The Truth will set you free! (somewhere in John)
You are only as sick as your secrets - Rich Warren, 4O Days of Purpose p 23(?)



Winter 2004 - Spiritual Mongrel

    Why didn't I think of that! sez I, when the editor of an Oregon based newsletter referred to herself as a "spiritual mongrel".  Although... uhh...hardly fond of dogs, if I wuz one, I'd surely be a mongrel.  Likewise I'm a mixed breed of spiritual traditions.
    Most days I stir yoga, christianity, taoism and buddhism together as a matter of course.  Perhaps an LDS friend phones.
    This morning I sat with a brown skinned, boozy fellow from a shelter, and perhaps his girlfriend, listening to the message of Jesus as the only way to the father.  When no one came forward to publicly declare Jesus their savior, the pastor realized early service has been there, done that, or ain't gonna.  24 hours before early in the morning I'd sat still and walked with buddhist students.  This was followed by a dharma talk by Larry Ward, who's both christian minister (30 years) and buddhist student of Ven. Thict Nhat Hahn since 1991.  [ed. "In 2001, he received Dharma Lamp Transmission from Thich Nhat Hanh in Plum Village, France".]  His message on the satisfied heart was world class.  Opening evening Peggy Rowe read a poem that filled my eyes, though I didn't "understand".
 

I WILL SAY I WANT IT ALL

If you ask how much do I want,
I'll tell you that I want it all.
This morning, you and I
and all men
are flowing into the marvelous stream
of oneness.

Small pieces of imagination as we are,
we have come a long way to find ourselves
and for ourselves, in the dark, the illusion of emancipation.

This morning, my brother is back from his long adventure.
He kneels before the altar,
his eyes full of tears.
His soul is longing for a shore to set anchor at
(a yearning I once had).
Let him kneel there and weep.
Let him cry his heart out.
Let him have his refuge there for a thousand years,
enough to dry all his tears.

One night, I will come
and set fire to his shelter, the small cottage on the hill.
My fire will destroy everything
and remove his only life raft after a shipwreck.

In the utmost anguish of his soul,
the shell will break.
The light of the burning hut will witness
his glorious deliverance.
I will wait for him
beside the burning cottage.
Tears will run down my cheeks.
I will be there to contemplate his new being.
And as I hold his hands in mind
and ask him how much he wants,
he will smile and say that he wants it all—just as I did.

--Thich Nhat Hahn, 1954.  About hiding after suffering, yet the need to have the hiding place burned.

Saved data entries
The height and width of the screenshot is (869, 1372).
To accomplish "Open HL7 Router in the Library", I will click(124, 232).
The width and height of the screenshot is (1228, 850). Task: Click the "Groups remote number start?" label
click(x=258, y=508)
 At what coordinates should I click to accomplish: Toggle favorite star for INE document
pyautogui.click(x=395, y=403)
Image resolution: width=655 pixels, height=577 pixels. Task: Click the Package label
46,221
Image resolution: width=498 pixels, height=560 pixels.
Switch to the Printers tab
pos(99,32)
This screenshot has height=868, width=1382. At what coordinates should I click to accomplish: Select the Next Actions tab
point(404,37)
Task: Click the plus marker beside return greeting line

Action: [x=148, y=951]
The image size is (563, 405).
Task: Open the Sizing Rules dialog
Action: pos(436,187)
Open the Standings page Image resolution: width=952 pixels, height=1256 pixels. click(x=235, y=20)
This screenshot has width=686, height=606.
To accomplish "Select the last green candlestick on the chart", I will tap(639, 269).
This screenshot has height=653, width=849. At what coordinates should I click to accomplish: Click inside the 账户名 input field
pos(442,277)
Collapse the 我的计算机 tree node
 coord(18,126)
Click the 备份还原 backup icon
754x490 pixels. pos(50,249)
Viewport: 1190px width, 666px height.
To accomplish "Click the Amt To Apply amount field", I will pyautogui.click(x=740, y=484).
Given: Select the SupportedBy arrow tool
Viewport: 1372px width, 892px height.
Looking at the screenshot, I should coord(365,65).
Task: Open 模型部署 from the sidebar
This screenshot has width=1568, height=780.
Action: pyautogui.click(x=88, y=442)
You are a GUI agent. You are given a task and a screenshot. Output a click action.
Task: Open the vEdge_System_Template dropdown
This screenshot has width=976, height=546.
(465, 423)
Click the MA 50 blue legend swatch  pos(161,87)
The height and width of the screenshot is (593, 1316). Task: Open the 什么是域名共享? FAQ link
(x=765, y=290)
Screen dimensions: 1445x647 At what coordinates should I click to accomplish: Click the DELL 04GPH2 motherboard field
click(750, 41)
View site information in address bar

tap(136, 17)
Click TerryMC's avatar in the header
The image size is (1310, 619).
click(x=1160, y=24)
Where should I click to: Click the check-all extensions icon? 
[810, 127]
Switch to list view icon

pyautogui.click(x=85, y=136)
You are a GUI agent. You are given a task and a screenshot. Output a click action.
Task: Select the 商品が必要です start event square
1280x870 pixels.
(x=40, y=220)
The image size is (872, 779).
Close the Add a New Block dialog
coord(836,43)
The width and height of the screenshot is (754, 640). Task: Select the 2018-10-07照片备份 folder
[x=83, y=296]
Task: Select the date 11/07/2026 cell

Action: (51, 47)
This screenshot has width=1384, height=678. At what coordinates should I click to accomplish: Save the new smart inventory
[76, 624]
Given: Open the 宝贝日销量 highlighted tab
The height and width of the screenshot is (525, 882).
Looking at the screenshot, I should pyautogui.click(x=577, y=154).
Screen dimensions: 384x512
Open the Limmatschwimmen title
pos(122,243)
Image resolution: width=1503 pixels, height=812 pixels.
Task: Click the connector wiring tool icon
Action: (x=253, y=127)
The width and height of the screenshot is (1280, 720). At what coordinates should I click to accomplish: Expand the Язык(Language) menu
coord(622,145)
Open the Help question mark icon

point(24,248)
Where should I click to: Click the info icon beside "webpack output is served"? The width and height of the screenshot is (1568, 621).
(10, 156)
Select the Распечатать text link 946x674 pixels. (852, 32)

# Action item:
Write out the passage starting at "One night, I" and ending at "his new being.", switching "cottage" to "cabin".

# Written solution:
One night, I will come
and set fire to his shelter, the small cabin on the hill.
My fire will destroy everything
and remove his only life raft after a shipwreck.

In the utmost anguish of his soul,
the shell will break.
The light of the burning hut will witness
his glorious deliverance.
I will wait for him
beside the burning cabin.
Tears will run down my cheeks.
I will be there to contemplate his new being.